Dynamics, Immersion, Interworking and Immediacy
Even in the context of single user, there are significant challenges. These begin with achieving comprehensively data-driven and selectable/interrogable notation, continues with it's synchronisation of all dependent animations, followed by synchronisation with the play of a live teacher. Common to all these, is comprehensive configuration freedom - with instantaneous fulfilment.
'On-demand' is not 'immediate-need-driven', and 'synchronised' not necessarily 'real-time'. The central challenge of the hour is to ensure that all media (visualisations, video, audio etc) are totally integrated, and are synchronised with, and under the control of, a live teacher. This notion is tentatively summarised in the following diagram.
Many music learners still work with PDFs, text files, score images or standalone audio or video. These are out of place in an on-demand, near-real-time and 'immediate need' culture.
These concepts are in principle brought together in the above diagram. Each hanging branch represents how various types of media might be used to solve a specific task, need or problem. Lower hanging fruit (technologies that tend to lack interactivity and so impede things like synchronisation, control or integration) can be expected to be succeeded by higher level ones. Towards the top of the diagram these tend to converge towards a totally integrated, real-time and wholly configurable solution.
The higher up this tree, the better the immediacy and immersion.
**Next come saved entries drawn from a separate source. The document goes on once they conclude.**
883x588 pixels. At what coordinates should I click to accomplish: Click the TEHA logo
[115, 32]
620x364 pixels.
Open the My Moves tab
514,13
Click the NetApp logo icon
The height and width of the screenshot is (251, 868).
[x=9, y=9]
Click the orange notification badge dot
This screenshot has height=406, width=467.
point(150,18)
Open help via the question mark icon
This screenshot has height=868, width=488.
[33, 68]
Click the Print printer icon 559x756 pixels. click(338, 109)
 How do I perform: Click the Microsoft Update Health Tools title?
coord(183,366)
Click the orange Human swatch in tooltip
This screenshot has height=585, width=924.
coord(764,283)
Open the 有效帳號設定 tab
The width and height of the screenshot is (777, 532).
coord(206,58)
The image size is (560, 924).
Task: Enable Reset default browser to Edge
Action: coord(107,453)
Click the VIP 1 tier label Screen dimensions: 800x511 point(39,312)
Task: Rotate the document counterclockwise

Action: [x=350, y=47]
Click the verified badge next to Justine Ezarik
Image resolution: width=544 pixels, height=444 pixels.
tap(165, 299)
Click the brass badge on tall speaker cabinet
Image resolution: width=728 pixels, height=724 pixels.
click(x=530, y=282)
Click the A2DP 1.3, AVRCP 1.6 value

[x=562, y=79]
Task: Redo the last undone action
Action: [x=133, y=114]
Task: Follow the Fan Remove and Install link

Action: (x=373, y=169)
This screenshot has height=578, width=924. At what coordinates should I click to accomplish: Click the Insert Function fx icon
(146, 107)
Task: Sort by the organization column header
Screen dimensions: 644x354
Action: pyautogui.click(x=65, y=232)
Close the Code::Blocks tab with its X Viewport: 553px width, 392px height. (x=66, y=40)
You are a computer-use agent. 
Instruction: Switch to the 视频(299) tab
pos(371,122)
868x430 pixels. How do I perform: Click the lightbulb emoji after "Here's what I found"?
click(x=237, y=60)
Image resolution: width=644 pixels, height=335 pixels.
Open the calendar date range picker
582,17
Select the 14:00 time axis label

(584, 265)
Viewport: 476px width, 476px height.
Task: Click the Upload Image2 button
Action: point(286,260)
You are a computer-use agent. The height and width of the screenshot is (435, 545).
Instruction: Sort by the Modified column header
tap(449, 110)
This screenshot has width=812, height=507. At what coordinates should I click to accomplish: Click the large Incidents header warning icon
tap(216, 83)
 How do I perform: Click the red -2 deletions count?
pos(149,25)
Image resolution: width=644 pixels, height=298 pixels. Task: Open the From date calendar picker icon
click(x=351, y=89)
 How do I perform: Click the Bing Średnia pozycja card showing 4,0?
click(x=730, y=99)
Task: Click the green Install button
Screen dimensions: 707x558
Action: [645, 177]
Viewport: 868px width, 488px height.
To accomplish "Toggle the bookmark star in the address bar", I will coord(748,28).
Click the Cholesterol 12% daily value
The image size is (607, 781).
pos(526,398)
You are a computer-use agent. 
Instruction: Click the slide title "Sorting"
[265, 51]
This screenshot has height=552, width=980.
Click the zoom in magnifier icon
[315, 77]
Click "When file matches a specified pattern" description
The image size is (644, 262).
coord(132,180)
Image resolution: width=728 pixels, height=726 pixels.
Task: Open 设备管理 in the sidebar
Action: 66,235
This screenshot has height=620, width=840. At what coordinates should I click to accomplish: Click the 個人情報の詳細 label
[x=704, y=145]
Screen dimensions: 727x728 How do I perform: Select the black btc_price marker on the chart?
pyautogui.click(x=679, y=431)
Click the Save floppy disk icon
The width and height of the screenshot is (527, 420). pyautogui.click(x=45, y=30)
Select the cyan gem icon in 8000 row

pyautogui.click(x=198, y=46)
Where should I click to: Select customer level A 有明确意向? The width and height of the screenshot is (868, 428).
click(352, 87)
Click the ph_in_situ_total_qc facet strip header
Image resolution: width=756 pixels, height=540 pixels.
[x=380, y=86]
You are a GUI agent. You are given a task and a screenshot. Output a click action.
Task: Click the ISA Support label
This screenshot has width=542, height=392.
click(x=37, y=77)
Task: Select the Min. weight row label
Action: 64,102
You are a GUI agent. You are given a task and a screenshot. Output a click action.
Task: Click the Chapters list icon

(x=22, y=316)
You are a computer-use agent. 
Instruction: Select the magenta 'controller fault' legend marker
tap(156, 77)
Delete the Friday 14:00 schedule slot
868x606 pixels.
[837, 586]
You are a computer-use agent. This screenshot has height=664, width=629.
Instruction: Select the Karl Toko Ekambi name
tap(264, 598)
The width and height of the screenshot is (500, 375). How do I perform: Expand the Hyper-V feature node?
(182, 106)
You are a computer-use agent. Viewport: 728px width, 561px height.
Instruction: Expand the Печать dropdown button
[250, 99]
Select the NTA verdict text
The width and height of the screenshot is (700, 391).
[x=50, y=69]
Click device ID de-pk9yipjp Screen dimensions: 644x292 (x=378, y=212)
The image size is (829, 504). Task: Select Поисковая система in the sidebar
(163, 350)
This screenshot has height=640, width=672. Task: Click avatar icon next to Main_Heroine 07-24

Higher-level integration of this type allows us to model, onscreen, almost any world music notation, instrument, or theory tool -and to match, compare and exchange them at will and in any configuration.
Moreover, it allows us to draw all the threads together into one end-to-end toolset and workflow - and not just for western 12-tone equal temperament, but for all world music systems.
A peer-to-peer system built on these principles greatly simplifies one-way synchronisation - which, if not allowing simultaneous play, is certainly enough to teach. Help us get there.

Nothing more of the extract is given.